Docteur Renaud Mister Rebelle
Il a rangé sa moto, son HLM, ses excès, sa clope, mais il reste toujours de la graine d'« anar » chez le titi Renaud.
Avec le partenariat de La Nouvelle République
Hier soir, sur une scène en toit parisien, le chanteur n'a pas oublié de mettre des accents de révolte dans son romantisme. Une bonne droite décochée à la gauche : « Un drapeau tricolore ? Il n'y en a même pas de la fraternité et de la dignité internationale ! Y 'a vraiment des cailloux à la gueule qui se perdent ! » Les luttes d'hier inspirent toujours le quinqua, même si, dans son costume noir, chemise blanche et cravate rouge, il se voûte légèrement. Il voit encore des intifadas partout, enchaîne contre les 500 connards du Paris-Dakar, réunit « les électrices de Le Pen et les électeurs de Sarko » dans « Les Fachos ». La dent est dure, la langue tendre. « Vous entendez bien, dans ce hangar à bestiaux ? Un petit Zénith, à Bourges, ça changerait de cette acoustique abominable ! » Message envoyé aux « Berruyers noirs » !
Le Renaud de « Rouge Sang », son dernier album, sait d'où il revient et ne rejette pas ses errements. « Je ne renie rien, j'ai une patate d'enfer.
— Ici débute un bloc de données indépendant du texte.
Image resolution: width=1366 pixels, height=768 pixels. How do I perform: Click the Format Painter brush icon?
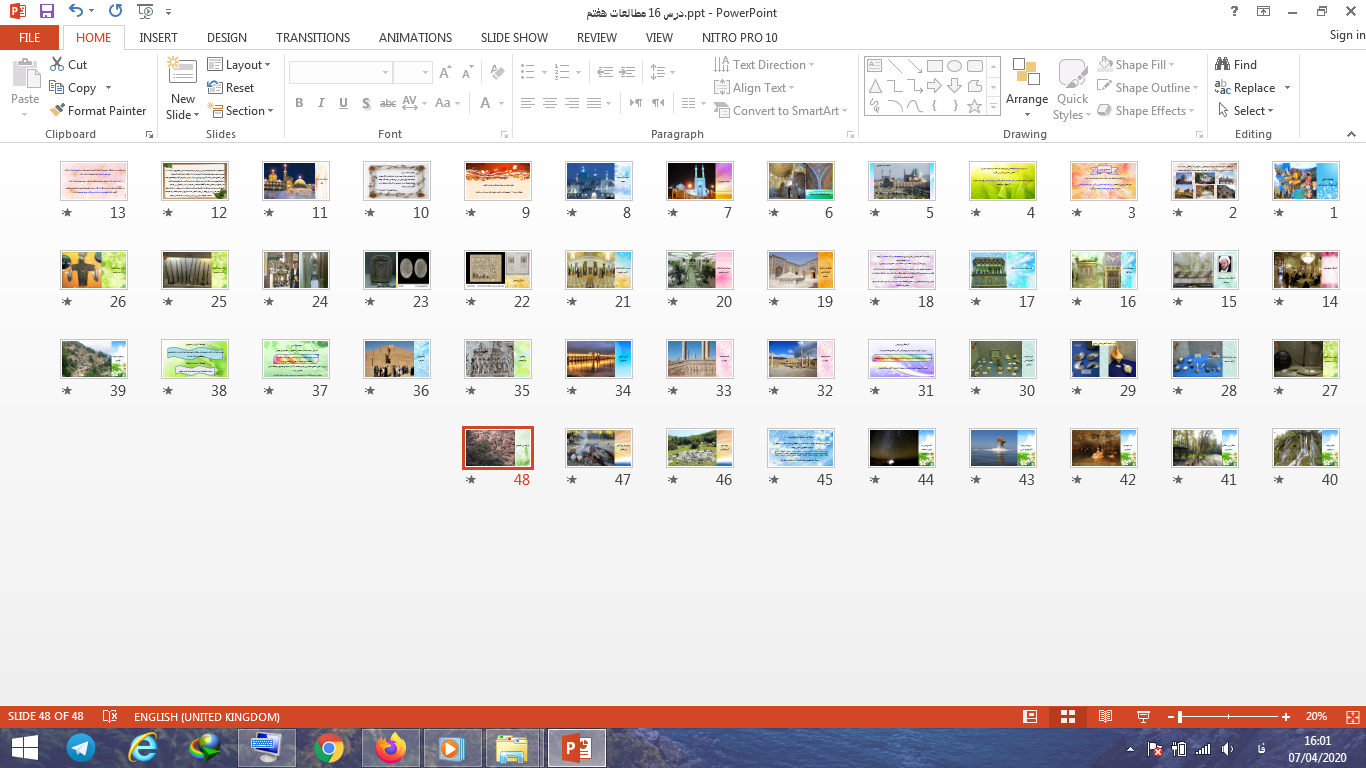pyautogui.click(x=57, y=111)
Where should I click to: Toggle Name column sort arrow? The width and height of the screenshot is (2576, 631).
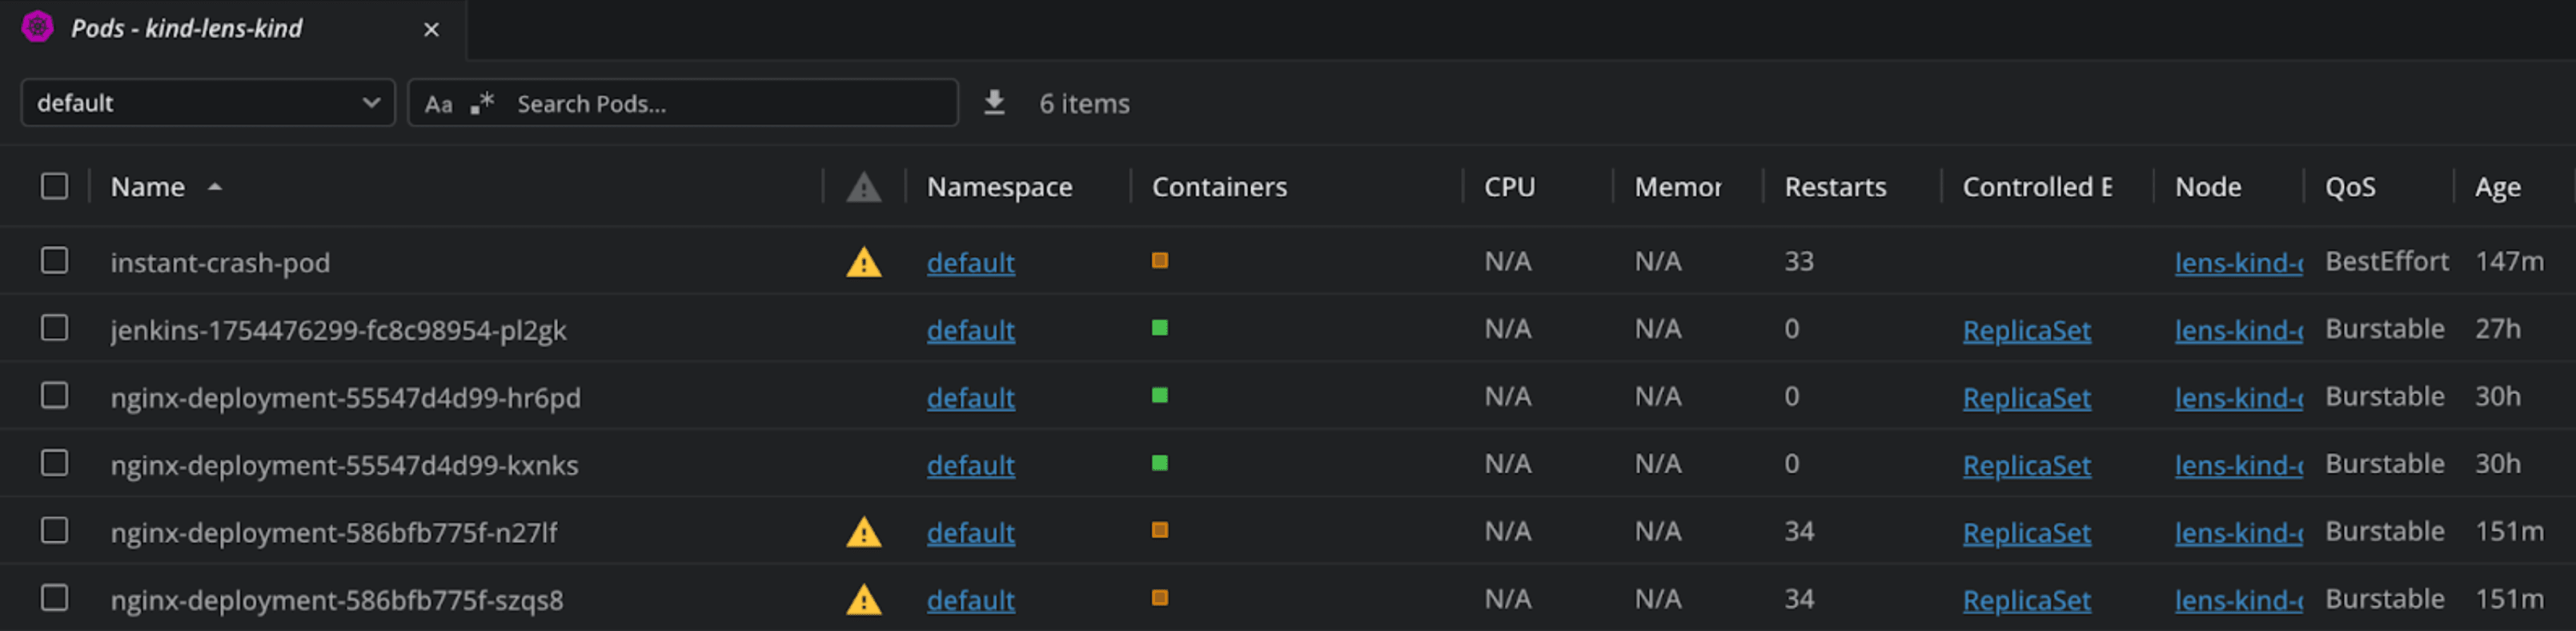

La vie, ça change, les chansons, ça reste ! ». Comme Docteur Renaud/Mister Renard.
L'anar a appris l'autodérision, s'allume une clope et l'éteint aussitôt : « Fumer, c'est être esclave ». Et ne manque pas de saluer celle qui est plus que sa muse, Romane. En plus de deux heures, Renaud offre sa trajectoire : rebelle et tendre.
C.B.

photo NR, Xavier Guérin
Les 2.500 fans n'ont pas été déçus par « leur » Renaud, râleur-poète.